Sexuelle Bildung stärkt Selbstbestimmung

Sexualität

Was ist eigentlich Konsens oder wie fühlt sich der eigene Körper an? Solche Fragen beschäftigen junge Menschen, und ihre Anliegen müssen ernst genommen werden. Sexualität gehört zum Leben, von Anfang an: Sie ist Teil der Identität, der Beziehungen, des Wohlbefindens jedes Menschen. Trotzdem ist das Thema gesellschaftlich stark tabuisiert. Scham und Vorurteile stehen einem unbefangenen Umgang oft im Weg.

Die Folge: Fehlt Wissen über Sexualität, Beziehungen, Konsens und die eigenen Rechte, fällt es schwerer, selbstbestimmt zu handeln und Grenzen zu setzen. In Österreich fehlt es an flächendeckender, gut finanzierter Sexualpädagogik.

Selbstbestimmt mit der Sexualität umgehen

Die Weltgesundheitsorganisation sagt: Sexuelle Gesundheit ist wichtig für das Wohlbefinden aller Menschen. Daran orientiert sich die BJV. Sie will, dass junge Menschen selbstbestimmt mit Sexualität umgehen können. Dafür brauchen sie: Wissen, Beratung und Zugang zu Verhütungsmitteln. Außerdem sollen sie vor Diskriminierung und sexualisierter Gewalt geschützt werden. Besonderes Augenmerk gilt dabei jungen Menschen mit Behinderungen, deren sexuelle Selbstbestimmung oft übersehen wird.

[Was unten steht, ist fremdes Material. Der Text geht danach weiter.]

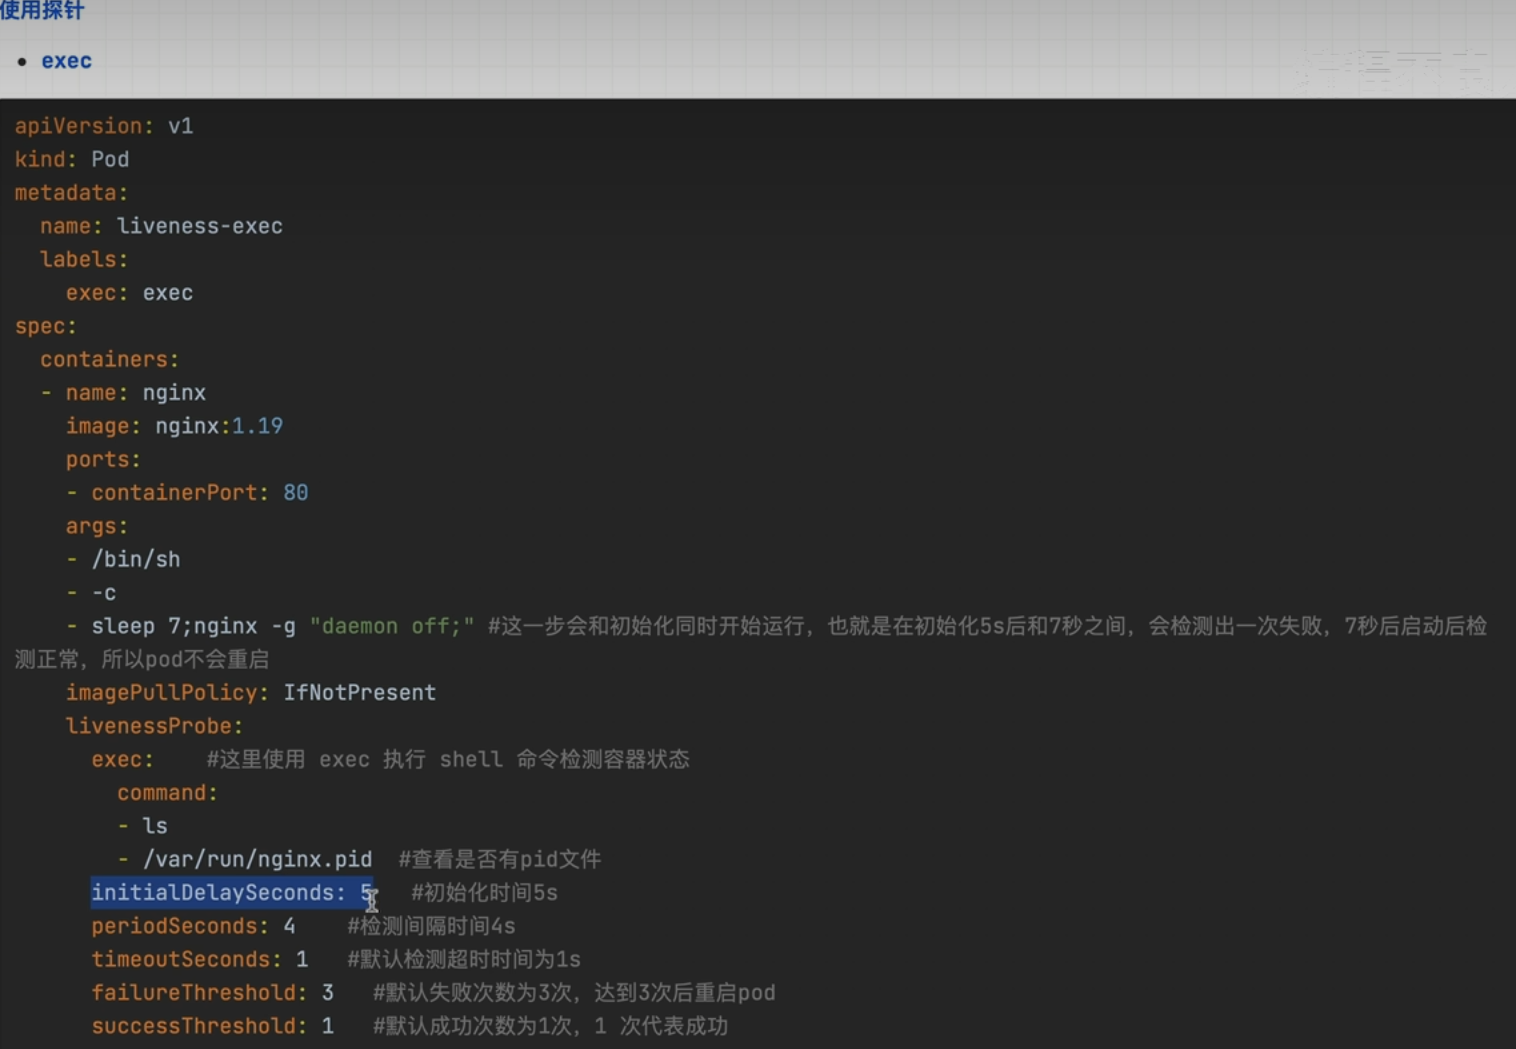The width and height of the screenshot is (1516, 1049).
Task: Click the apiVersion: v1 line
Action: click(103, 125)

Die BJV fordert altersgerechte Sexualpädagogik, ihre stärkere Verankerung in der Pädagog*innen-Ausbildung, regelmäßige Schulangebote, leistbare Verhütungsmittel sowie eine konsequente Prävention sexualisierter Gewalt.

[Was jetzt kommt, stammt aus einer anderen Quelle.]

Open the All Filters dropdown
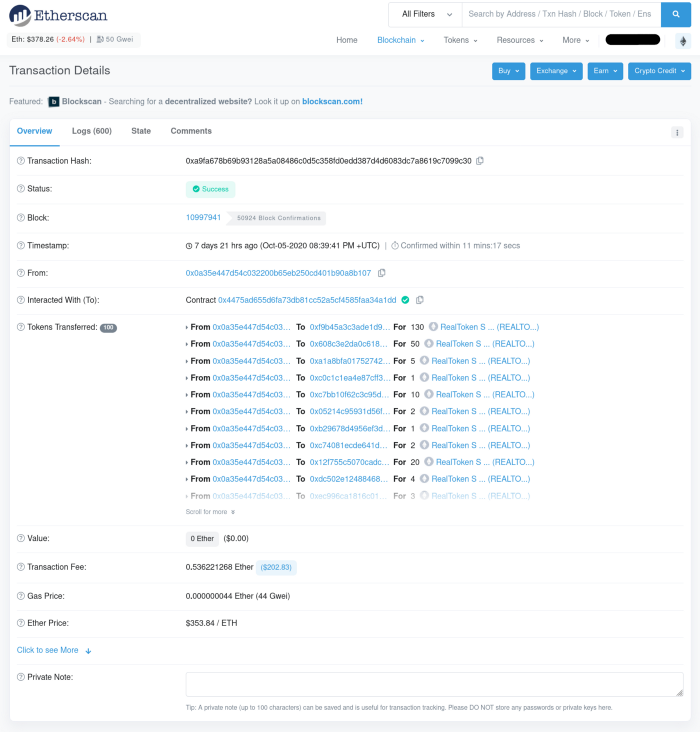The width and height of the screenshot is (700, 732). [x=425, y=14]
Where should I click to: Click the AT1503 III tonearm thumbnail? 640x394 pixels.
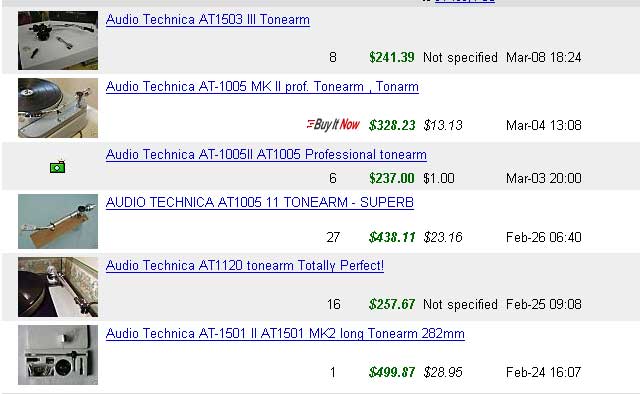point(58,40)
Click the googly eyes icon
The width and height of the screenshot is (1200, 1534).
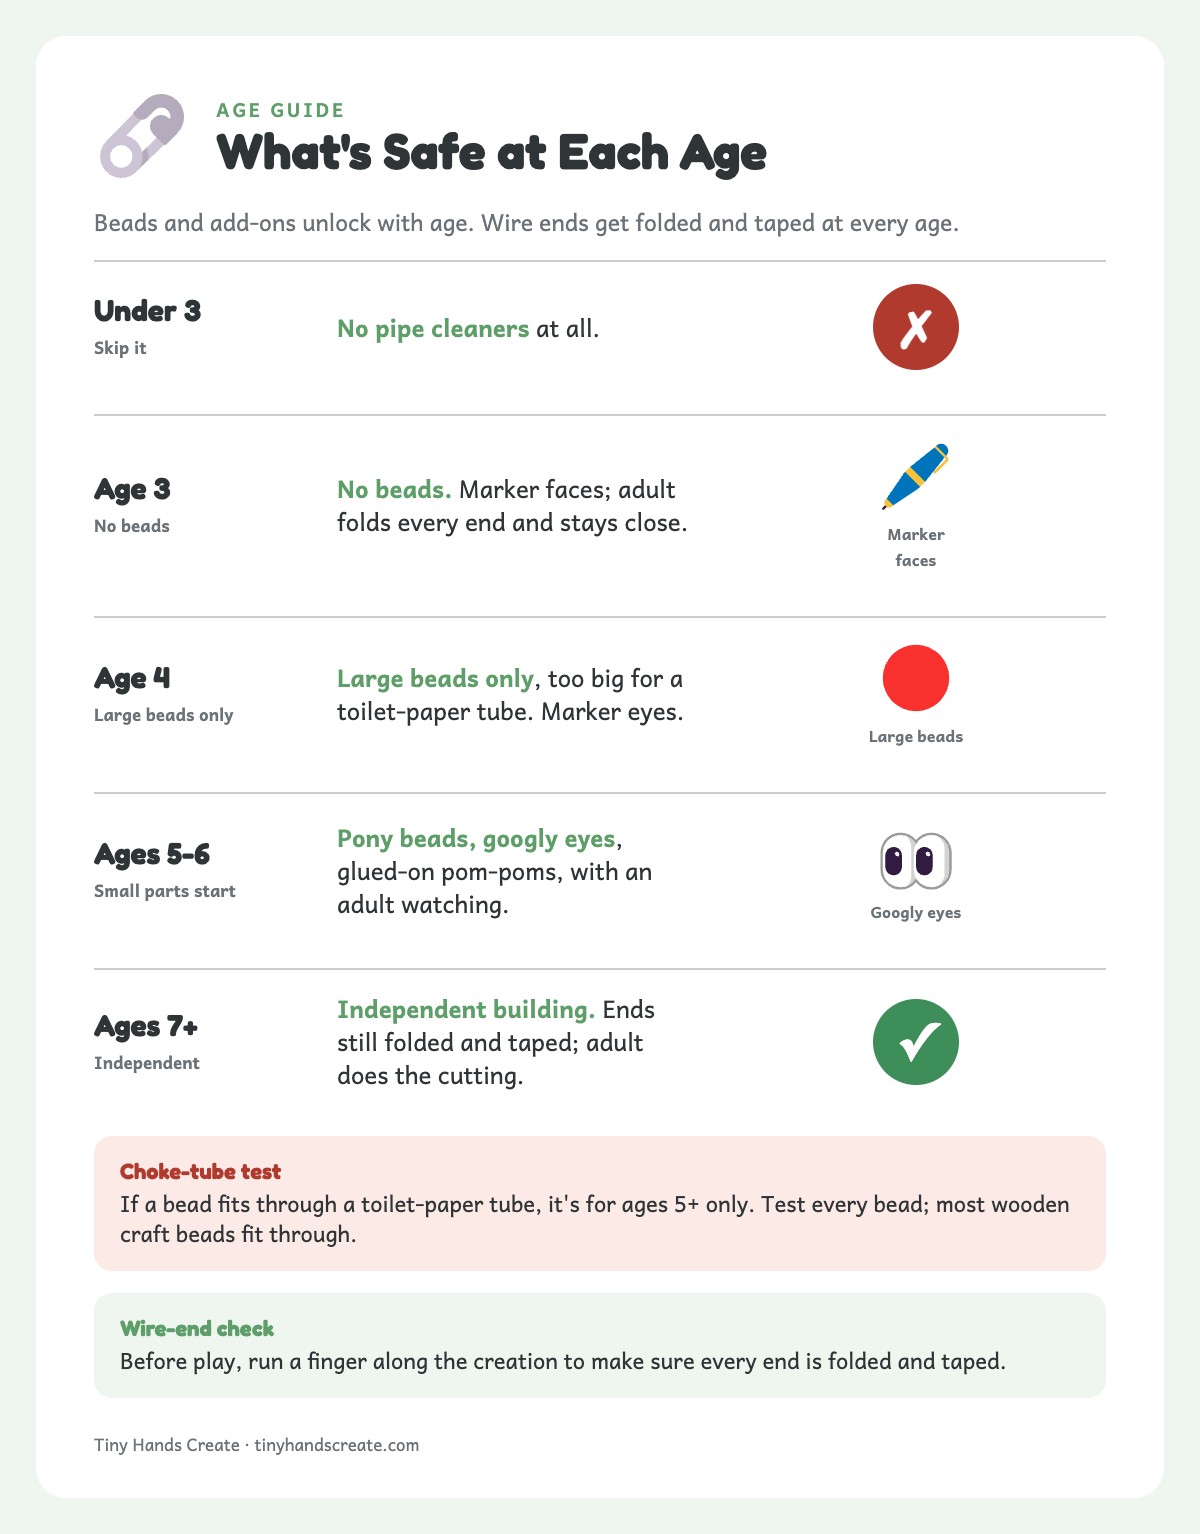[x=916, y=860]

Bereits 2014 setzte sich die BJV mit der Kampagne „RDN WR KLRSX” für bessere Sexualpädagogik ein und trug zur Erneuerung des Grundsatzerlasses Sexualpädagogik bei. 2021 machte das Frauenkomitee mit „Gewalt beginnt schon vor dem ersten Schlag” auf geschlechtsspezifische und sexualisierte Gewalt aufmerksam – seither eine jährliche Tradition.